Mindhunter – 2ª Temporada

A segunda temporada de “Mindhunter” sofre da síndrome das continuações, ou seja, tem tudo para ser ótimo, mas parece só pavimentar o caminho para a próxima parte.

São nove episódios em que se consolida a dinâmica entre os três personagens principais, Holden, Bill e Wendy. O primeiro é o instintivo, o que acredita e tenta sempre ir além dos limites; Bill é o competente que coloca ordem na casa e Wendy é a estrutura da nova unidade, quem embasa tudo o que é feito. Nessa temporada era para que essas bases fossem abaladas, funciona melhor com o Bill e, em certa medida, com Wendy, mas fica tudo no meio do caminho.

Pegaram um assassino dos mais famosos, Charles Manson, para ser a grande entrevista e perfil que eles fariam. As cenas com Manson são interessantes mas ficam aquém de tudo o que eles já mostraram na primeira temporada. As habilidades de Holden continuam ótimas, mas são ofuscadas por Jim.

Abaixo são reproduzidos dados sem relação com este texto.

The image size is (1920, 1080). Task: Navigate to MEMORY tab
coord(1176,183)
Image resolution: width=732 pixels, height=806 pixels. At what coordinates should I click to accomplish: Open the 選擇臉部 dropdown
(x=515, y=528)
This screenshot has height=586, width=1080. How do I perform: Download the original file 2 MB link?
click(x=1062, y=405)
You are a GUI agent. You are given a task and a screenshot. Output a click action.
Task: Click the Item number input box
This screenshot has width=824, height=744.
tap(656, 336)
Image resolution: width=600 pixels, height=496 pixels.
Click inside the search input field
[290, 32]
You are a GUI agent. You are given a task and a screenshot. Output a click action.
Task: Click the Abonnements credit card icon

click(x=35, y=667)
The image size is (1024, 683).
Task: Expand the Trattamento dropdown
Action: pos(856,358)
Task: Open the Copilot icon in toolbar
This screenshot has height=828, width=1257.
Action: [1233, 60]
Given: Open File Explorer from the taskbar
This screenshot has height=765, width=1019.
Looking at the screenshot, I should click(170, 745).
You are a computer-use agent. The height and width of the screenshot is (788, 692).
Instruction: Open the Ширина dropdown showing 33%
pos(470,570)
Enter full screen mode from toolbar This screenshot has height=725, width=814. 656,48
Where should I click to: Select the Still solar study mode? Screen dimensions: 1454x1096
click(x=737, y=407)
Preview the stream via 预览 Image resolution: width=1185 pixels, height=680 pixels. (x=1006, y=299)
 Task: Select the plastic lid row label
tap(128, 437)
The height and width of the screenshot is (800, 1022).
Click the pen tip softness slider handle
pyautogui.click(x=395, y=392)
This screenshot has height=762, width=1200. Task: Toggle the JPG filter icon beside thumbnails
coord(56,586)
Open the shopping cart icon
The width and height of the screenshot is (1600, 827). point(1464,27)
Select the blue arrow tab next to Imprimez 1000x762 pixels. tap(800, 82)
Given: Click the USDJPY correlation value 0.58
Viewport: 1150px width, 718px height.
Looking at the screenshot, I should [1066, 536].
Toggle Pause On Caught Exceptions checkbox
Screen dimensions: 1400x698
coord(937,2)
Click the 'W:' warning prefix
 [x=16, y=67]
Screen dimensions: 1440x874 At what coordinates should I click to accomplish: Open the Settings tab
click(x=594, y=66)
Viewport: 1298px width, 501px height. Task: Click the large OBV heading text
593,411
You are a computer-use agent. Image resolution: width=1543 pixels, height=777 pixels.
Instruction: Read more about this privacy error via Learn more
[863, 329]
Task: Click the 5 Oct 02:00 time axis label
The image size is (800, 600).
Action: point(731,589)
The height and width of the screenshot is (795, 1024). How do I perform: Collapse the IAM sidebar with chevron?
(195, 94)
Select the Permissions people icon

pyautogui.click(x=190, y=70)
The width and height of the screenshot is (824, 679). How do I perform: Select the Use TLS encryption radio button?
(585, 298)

Essa segunda temporada é mais fraca do que a primeira e mesmo assim não consegui parar de ver. Ela termina sem um fechamento e sem explicar uma série de coisas o que me leva a crer que a terceira temporada, ainda não anunciada, é uma certeza. Aguardo as respostas deixadas pelo meio do caminho, mais interação entre Holden, Bill e Wendy e, principalmente, parar de ter medo do pequeno Brian.